People hear the word privilege and assume it means what most of us have used it for over the previous hundred years – class privilege. Then they think, I’m not rich, and their brain shuts down. That’s fine, I’m not here to convince them. But I’d like to discuss class privilege for a minute because, like many shrieking status quo warrior jackoffs, I am lacking in class privilege – and it has genuinely caused me harm.
This is something we don’t discuss much in the USA compared to the UK, with its more formalized class distinctions. It has been said many times that we need more class awareness here and I’d say that’s true. Social justice discourse could use a little more focus on it, where it won’t derail another important issue. Indeed, a huge problem for black people in the USA is the intersection of race and class oppression. Not all black people are poor, but those that are? Intersectional problems multiply.
Because we have so little focus on class oppression, its effects are seldom laid out. That is why it’s taken me a very very long time to realize what that damage is in myself. First off, from about age ten onward this undefined despair interfered with my schooling. I reached some kind of developmental plateau at that age – maybe something to do with self awareness, or considering the future – which caused me to go from straight As to nearly straight Fs. I never graduated high school.
It was strange because I did have oodles of white, and male, and mental and physical health privilege making me feel like I’m some kind of cool genius, that I’d wake up one day and the world would recognize me and I’d get whatever I wanted. In Fight Club when Tyler Durden said we all thought we’d grow up to be rock stars or astronauts, many people found that unrelatable or absurd. Palahniuk wasn’t talking about you – he was talking about people like me.
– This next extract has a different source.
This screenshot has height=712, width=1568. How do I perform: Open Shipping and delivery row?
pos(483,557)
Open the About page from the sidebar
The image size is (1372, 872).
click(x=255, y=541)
I’d have that attitude at a conscious level, but also felt this hopelessness about escaping family strife and poverty, like it was unimaginable. So the weird grandiose expectation on one hand, despair on the other, gave me a kind of license to put off work, throw myself into escapism. I’d doodle and dream and play shoplifted RPGs all day, let school slide completely, because I felt like all I had to do is show my talent to the right person, the right moment, the right way, and opportunity would lift me out of the sewer. It was a little fiction I used to excuse myself from responsibility.
Those responsibilities included hygiene. Ever wonder why some poor people are stanky goblins? When home is a filthy mess where people alternate between sulking and screaming for most of your life, there’s a definite sense of why fucking bother. I was thoroughly disgusting for a pretty long time. Quarantine has me backsliding, unfortunately. Something to watch out for.
After school I spent my entire 20s in fast food and other chump jobs, never learned to drive, never had a car, never could afford a place of my own. I had a few sympathetic friends’ families that let me rent a basement or attic space for a few hundred a month. I was healing from the damage of poverty youth. I got into a scammy art school around thirty, racked up a student debt that makes the remaining FtB legal debt look like chump change, on the promise of getting a good-paying job in the video game or entertainment animation industries. Little did I know the amount of money those jobs pay rocketed into a black hole over the years and I was better off as a security guard by the time I graduated – still without enough money to dream of ever repaying what I owed.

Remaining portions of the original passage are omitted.